Hiroshima: A Peace Committee Call for a Community Read
Posted on August 10, 2022, by Mary Ann McGivern SL

In 1946 The New Yorker devoted an entire edition to publishing John Hersey’s “Hiroshima.” Hersey reported on six residents. They were there in the city and, by turns of fate, they survived. This is the story of their suffering.
We’ve grown accustomed to nuclear weapons. The U.S. has deployed about 6,000, nestled in silos and stored on ships and planes targeting mostly Russian cities, but other places too. Experts say detonation of eight of today’s bombs would destroy the world. A small war between Pakistan and India would do it. U.S. retaliation for Russian nukes in Ukraine would as well. Israel, North Korea, China, France or England could initiate the chain reaction.
That fateful day, August 6, at 8:15 am, Miss Toshiko Sasaki, a clerk for a tin manufacturer, turned her head to speak to a colleague. Medical doctor Masakazu Fujii opened the morning paper. Mrs. Hatsuyo Nakamura looked out the window at a neighbor. Father Wilhelm Kleinsorge read a Jesuit magazine in his underwear. Dr. Terufumi Sasaki carried blood through a hospital for delivery to a patient. Methodist pastor Rev. Mr. Kiyoshi Tanimoto set down a cart of things he was moving to safety from the center of town, for fear of fire-bombing.
A year later, according to Hersey, while their lives would never be the same and they held different views of what they had experienced, they shared one perspective, “A curious kind of elated community spirit … a pride in the way they and their fellow survivors had stood up to a dreadful ordeal.” We readers share their pride in the human capacity to share suffering and sorrow, keeping a soft heart, offering help as best one can. The book invites us to keep a soft heart, open to the suffering of the world around us.

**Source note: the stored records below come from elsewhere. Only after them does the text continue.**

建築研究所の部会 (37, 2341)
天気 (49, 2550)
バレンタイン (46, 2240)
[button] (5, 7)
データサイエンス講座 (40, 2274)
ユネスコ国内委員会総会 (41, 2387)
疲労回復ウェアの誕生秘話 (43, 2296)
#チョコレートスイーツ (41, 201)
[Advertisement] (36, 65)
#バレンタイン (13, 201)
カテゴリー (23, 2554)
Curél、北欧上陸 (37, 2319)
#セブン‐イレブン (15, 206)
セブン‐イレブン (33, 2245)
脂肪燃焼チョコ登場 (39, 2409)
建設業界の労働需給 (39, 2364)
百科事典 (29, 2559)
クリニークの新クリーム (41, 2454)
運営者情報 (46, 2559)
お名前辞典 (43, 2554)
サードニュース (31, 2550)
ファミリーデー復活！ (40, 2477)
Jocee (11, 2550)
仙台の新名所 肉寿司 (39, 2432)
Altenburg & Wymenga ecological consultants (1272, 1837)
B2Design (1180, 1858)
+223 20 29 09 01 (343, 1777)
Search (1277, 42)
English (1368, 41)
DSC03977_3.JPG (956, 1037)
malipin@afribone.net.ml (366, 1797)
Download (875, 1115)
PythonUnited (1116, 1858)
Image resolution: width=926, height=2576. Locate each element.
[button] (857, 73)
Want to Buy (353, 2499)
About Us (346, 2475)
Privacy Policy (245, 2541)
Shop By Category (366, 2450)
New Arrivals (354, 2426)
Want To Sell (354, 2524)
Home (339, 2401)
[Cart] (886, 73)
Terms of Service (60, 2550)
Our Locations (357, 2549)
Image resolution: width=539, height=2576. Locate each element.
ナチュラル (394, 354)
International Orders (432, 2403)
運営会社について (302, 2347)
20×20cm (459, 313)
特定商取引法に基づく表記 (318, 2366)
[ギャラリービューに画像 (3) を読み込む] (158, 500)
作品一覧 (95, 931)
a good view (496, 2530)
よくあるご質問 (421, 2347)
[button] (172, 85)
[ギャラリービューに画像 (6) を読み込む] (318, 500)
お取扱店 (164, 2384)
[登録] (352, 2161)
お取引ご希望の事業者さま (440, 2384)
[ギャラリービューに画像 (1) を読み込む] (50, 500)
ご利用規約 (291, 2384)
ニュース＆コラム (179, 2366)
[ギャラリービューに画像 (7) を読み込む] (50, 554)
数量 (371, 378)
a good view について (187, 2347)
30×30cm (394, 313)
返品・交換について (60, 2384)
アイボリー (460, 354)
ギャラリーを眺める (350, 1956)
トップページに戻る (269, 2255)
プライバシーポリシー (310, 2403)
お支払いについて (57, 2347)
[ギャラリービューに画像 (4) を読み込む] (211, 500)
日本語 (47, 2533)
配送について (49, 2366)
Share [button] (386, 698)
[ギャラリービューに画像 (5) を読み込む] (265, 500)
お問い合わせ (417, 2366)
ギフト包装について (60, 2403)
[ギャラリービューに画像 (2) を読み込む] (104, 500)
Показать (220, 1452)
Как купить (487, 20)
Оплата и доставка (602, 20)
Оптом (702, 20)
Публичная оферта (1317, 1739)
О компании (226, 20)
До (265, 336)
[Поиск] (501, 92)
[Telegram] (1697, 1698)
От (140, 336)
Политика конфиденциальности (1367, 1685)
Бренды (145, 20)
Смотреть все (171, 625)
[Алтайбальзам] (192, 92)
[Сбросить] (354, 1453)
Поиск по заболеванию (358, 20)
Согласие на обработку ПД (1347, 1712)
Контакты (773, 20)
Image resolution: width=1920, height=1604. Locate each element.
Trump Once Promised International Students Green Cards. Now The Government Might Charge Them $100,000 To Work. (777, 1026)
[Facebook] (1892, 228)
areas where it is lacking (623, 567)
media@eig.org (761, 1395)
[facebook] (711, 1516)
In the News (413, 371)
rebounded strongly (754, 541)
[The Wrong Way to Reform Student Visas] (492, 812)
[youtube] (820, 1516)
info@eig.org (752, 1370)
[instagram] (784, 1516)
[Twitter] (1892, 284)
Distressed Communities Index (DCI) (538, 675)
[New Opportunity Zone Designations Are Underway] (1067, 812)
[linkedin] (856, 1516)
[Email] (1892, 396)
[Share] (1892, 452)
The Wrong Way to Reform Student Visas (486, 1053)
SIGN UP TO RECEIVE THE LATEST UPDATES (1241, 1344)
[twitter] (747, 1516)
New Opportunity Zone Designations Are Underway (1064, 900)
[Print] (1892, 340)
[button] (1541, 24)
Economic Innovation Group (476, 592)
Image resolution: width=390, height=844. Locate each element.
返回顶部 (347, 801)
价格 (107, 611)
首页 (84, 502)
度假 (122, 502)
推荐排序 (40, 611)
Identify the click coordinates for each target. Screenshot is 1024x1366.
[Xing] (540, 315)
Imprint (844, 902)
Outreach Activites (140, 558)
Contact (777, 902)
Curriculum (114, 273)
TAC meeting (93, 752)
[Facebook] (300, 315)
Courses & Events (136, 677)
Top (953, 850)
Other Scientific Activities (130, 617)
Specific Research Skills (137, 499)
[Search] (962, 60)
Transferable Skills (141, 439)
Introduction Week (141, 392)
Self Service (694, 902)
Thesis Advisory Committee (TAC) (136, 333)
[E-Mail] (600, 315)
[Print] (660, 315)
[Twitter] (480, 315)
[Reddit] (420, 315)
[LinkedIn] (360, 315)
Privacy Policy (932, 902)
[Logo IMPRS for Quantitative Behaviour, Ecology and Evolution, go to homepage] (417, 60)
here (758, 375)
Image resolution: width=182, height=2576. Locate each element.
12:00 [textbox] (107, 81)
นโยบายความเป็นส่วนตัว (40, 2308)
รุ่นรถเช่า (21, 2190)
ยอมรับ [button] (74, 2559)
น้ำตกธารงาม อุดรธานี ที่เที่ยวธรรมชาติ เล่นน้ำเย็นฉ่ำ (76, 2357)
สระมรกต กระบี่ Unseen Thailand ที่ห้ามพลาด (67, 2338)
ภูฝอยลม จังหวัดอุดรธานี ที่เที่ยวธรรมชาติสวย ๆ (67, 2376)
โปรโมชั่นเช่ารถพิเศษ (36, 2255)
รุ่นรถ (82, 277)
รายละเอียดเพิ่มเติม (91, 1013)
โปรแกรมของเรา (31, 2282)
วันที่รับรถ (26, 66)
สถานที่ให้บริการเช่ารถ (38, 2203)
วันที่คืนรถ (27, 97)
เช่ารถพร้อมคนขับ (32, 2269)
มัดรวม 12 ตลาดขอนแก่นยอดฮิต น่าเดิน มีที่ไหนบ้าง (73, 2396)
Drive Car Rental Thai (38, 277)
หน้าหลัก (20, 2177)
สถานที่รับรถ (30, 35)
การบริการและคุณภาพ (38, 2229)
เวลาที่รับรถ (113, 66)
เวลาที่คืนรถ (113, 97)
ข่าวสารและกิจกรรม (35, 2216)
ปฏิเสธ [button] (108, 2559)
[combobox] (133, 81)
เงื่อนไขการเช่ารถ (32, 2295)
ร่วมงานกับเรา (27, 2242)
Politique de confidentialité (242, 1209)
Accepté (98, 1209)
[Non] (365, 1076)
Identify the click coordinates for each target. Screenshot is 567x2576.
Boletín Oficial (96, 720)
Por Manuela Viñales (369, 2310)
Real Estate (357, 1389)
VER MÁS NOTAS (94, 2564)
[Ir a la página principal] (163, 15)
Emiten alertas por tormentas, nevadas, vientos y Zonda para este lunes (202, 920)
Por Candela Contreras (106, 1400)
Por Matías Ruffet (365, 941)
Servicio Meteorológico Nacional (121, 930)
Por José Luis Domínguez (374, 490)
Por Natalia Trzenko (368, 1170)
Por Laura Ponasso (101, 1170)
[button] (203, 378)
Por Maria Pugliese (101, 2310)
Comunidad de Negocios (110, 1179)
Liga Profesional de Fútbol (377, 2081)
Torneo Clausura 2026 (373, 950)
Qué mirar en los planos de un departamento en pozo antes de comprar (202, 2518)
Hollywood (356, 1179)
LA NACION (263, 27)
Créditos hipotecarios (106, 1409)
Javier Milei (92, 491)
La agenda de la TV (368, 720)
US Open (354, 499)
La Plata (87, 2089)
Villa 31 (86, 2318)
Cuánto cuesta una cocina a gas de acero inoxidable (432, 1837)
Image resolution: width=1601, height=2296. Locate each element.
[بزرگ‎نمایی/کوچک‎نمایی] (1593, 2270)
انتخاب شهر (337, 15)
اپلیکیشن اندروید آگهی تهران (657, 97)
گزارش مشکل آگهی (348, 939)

My innate belief is if people really talk about it [nuclear weapons] seriously and honestly and transparently, then they’ll see this really is untenable.
Archbishop John Wester
Archbishop John Wester issued a pastoral letter to his Santa Fe diocese this past spring. He called on his flock to talk together about the evils of the nuclear weapons because many members of his diocese that work at Los Alamos have a share in the weapons design and manufacture. The Loretto Peace Committee invites Loretto to read “Hiroshima” as a way to continue our discussions of the horrors of nuclear war and ways we might, as a nation, reject it.